-
-
-
-
Kokosnoten groeien in kokospalmen. Deze boom draagt dikke, groenachtige vruchten waarin de kokosnoot zit. Rond de kokosnoot zit een bruine, vezelige laag. Kokosnoten bestaan uit hard, wit vruchtvlees. Het vocht dat in de kokosnoot zit, is geen kokosmelk. Het is doorschijnend kokoswater, ook klapperwater genoemd. De echte kokosmelk (of klappermelk) ontstaat door het mengen van klapperwater met uitgeperst (of geraspt) vruchtvlees van de kokos. Kokosmelk heeft een witte kleur.
Hoor je het vocht klotsen, dan is de noot van goede kwaliteit.
Om een kokosnoot open te maken neem je een hamer en een grote spijker. Sla hiermee een gaatje in twee van de drie donkere plekken bovenop de noot. Je kunt dan het kokoswater eruit laten lopen in een glas.

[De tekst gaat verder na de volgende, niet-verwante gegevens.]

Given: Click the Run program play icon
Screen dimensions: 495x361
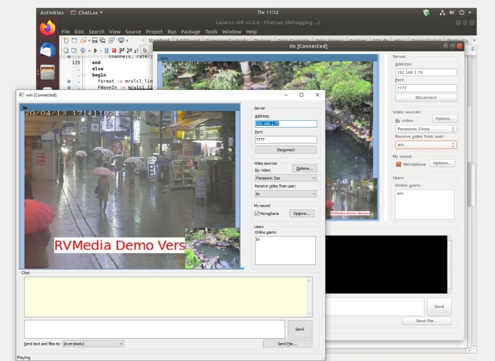Looking at the screenshot, I should coord(96,51).
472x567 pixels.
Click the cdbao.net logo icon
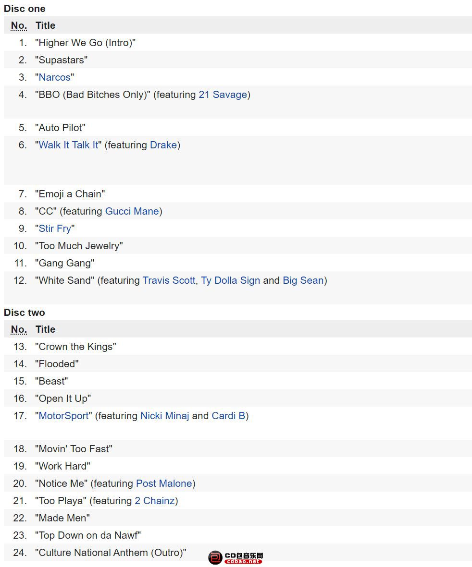coord(215,557)
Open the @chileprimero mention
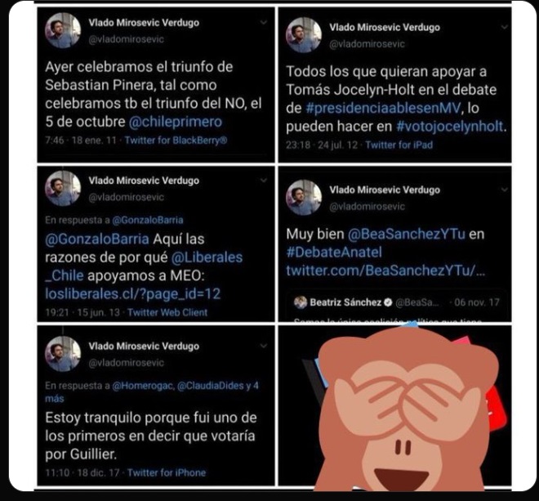The image size is (539, 501). tap(176, 122)
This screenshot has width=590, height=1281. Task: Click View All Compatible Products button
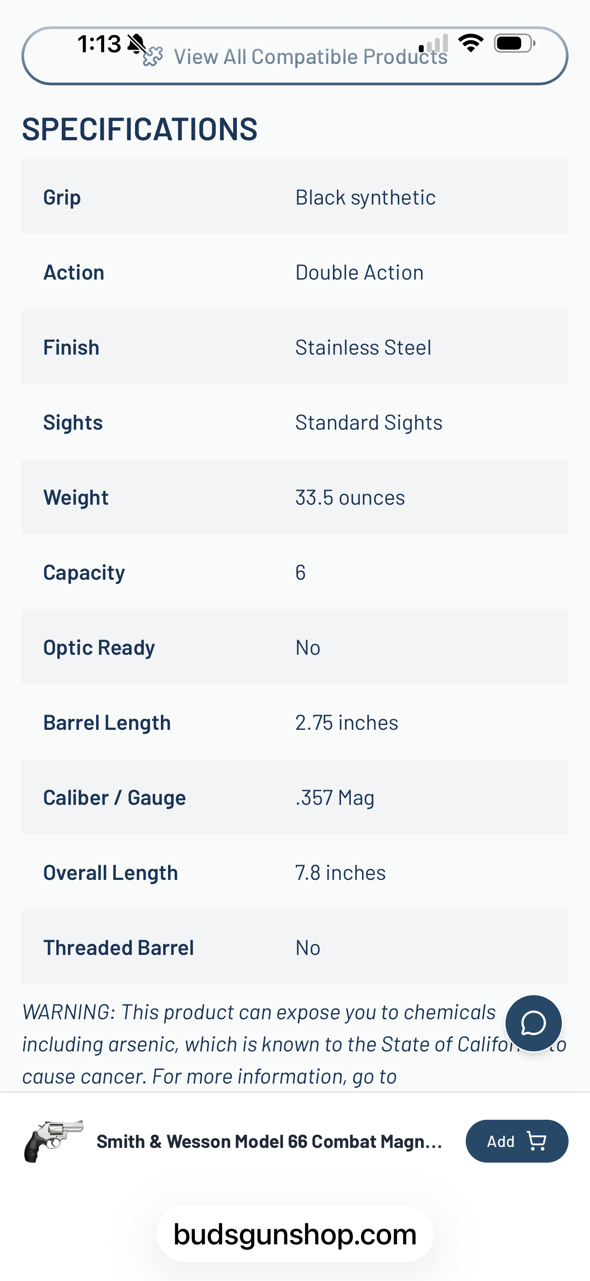point(295,56)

Een verse kokosnoot geeft je minstens één glas sap. Als alle sap eruit is sla je de spijker vlak naast één van de drie donkere plekken, totdat er een barst ontstaat. Sla dan steeds op een plekje in de barst zodat deze groter en langer wordt. Maak een heleboel kleine stukjes wat het makkelijker maakt om het vruchtvlees eruit te halen. Het witte vruchtvlees komt gemakkelijk los als je een mes tussen het bruine vel en het vruchtvlees zet.
Eenmaal geopend moet de kokosnoot binnen 2-3 dagen worden opgegeten. Bewaar de stukjes in een glazen pot in de koelkast.